O Tribunal Regional Eleitoral de Mato Grosso (TRE-MT) julgou procedente, por unanimidade, uma representação eleitoral contra o pré-candidato ao Senado José Pedro Gonçalves Taques. Decisão é desta terça-feira (30). A Corte entendeu que Taques utilizou de forma irregular ferramentas pagas de redes sociais para ampliar o alcance de conteúdos negativos contra o também pré-candidato Mauro Mendes. A decisão seguiu o voto do relator, o juiz Eduardo Calmon de Almeida Cézar.

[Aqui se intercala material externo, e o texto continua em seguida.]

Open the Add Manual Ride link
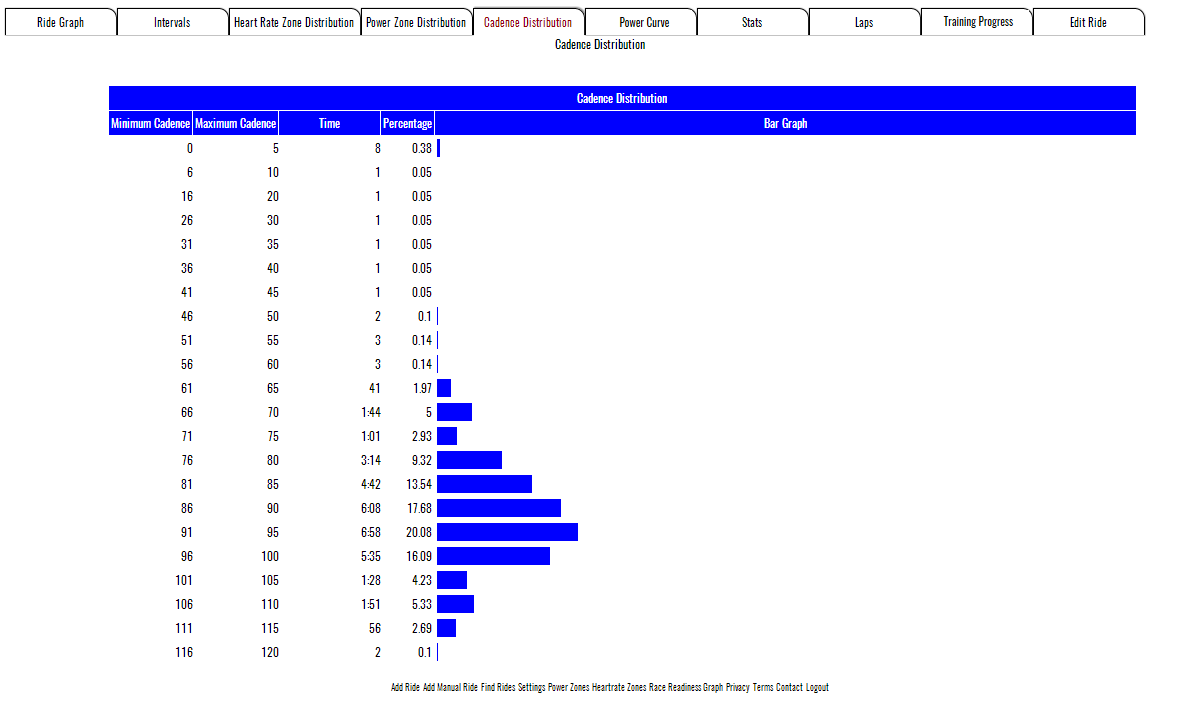[x=450, y=688]
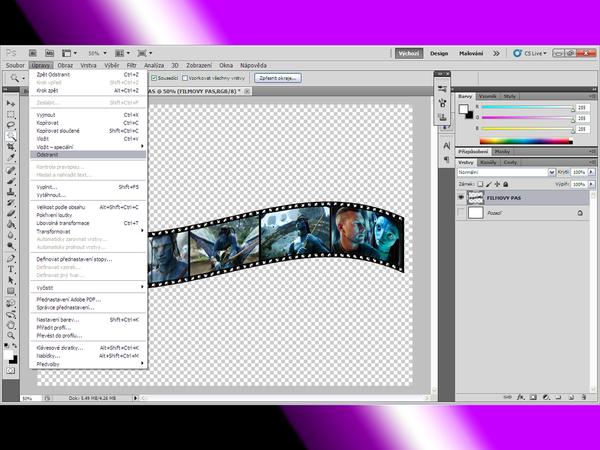Switch to the Design workspace
The image size is (600, 450).
pos(439,53)
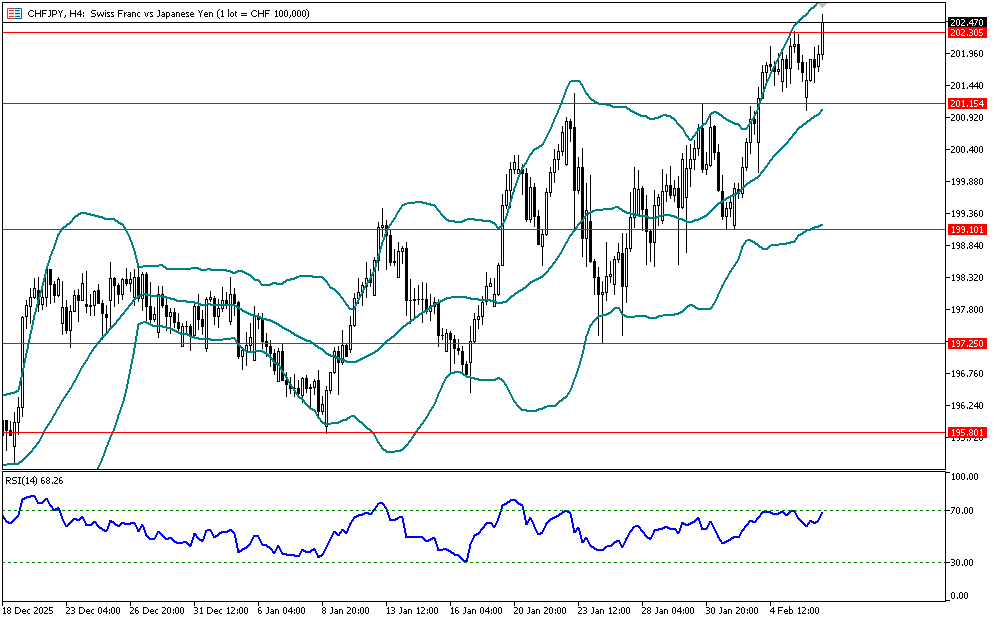Screen dimensions: 998x622
Task: Click the chart icon beside CHFJPY title
Action: point(11,13)
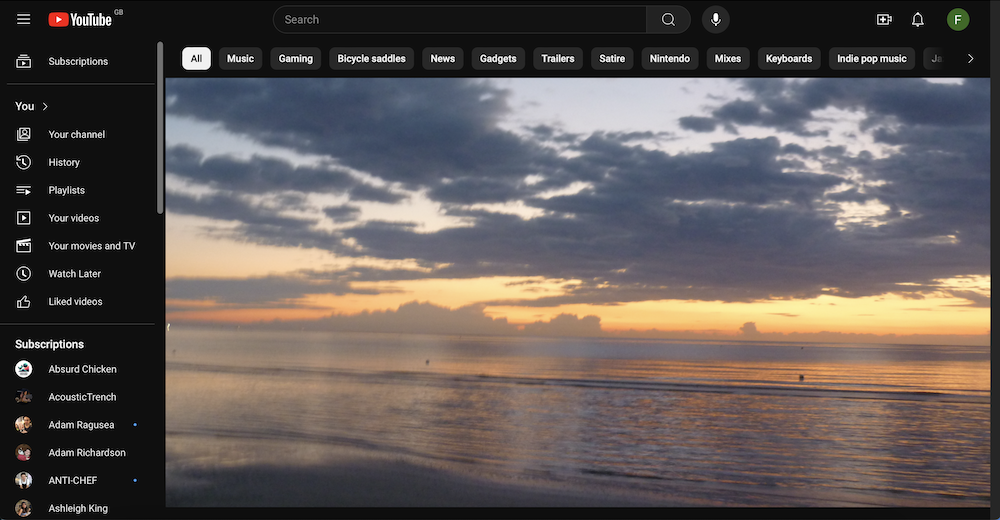Go to Liked videos
1000x520 pixels.
[75, 302]
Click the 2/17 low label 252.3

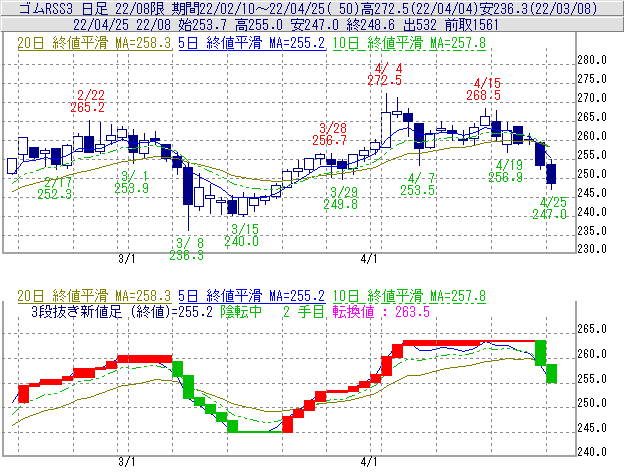55,194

A ação foi protocolada pela Federação União Progressista, que denunciou o uso de “impulsionamento” no Instagram e no Facebook. Os vídeos em questão associavam Mauro Mendes a supostas investigações de corrupção e ao desvio de R$ 308 milhões no chamado “caso Oi”.

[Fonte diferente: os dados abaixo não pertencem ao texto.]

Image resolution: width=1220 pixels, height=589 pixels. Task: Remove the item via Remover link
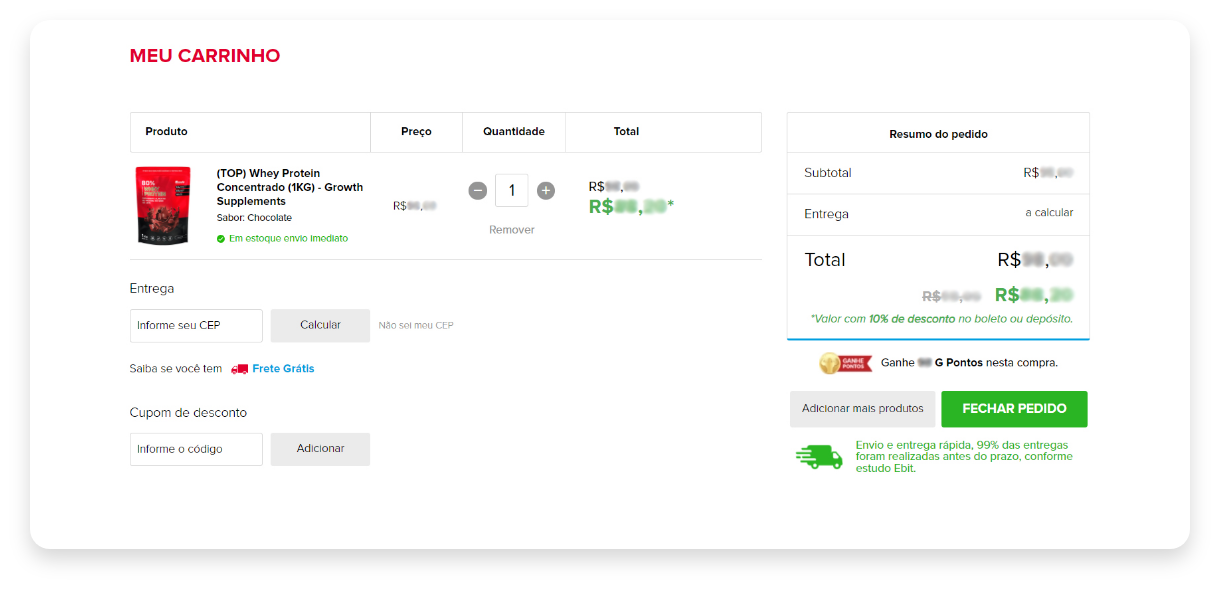(511, 230)
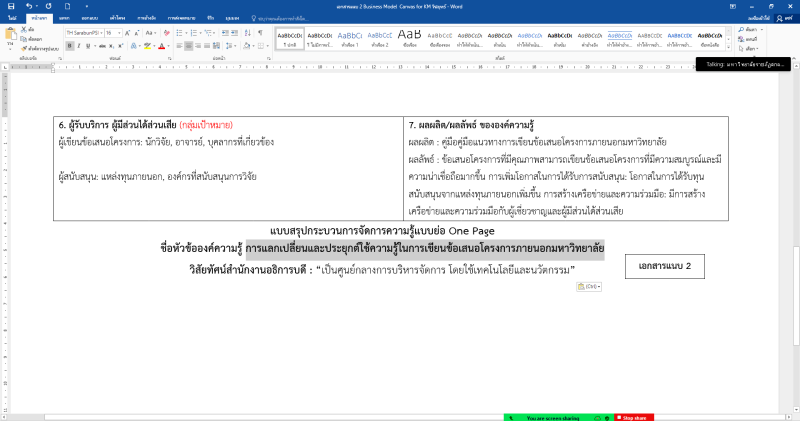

A defesa de José Pedro Taques alegou que as postagens faziam parte da liberdade de expressão e da crítica política, baseando-se em fatos que já seriam públicos. No entanto, a Justiça Eleitoral considerou que, embora a crítica seja permitida, o uso de dinheiro para espalhar ataques desequilibra a disputa entre os candidatos.
A legislação eleitoral brasileira (Lei nº 9.504/1997) permite o impulsionamento de conteúdo na internet apenas quando o objetivo é promover positivamente uma candidatura ou partido. O uso desse recurso para propaganda negativa é expressamente proibido.
Segundo o parecer do Ministério Público Eleitoral, que embasou a análise, a conduta de Taques ultrapassou os limites do debate democrático ao estruturar uma “narrativa acusatória” com alcance pago para degradar a imagem do adversário antes mesmo do período oficial de propaganda.
Com a procedência da representação, os conteúdos devem ser removidos.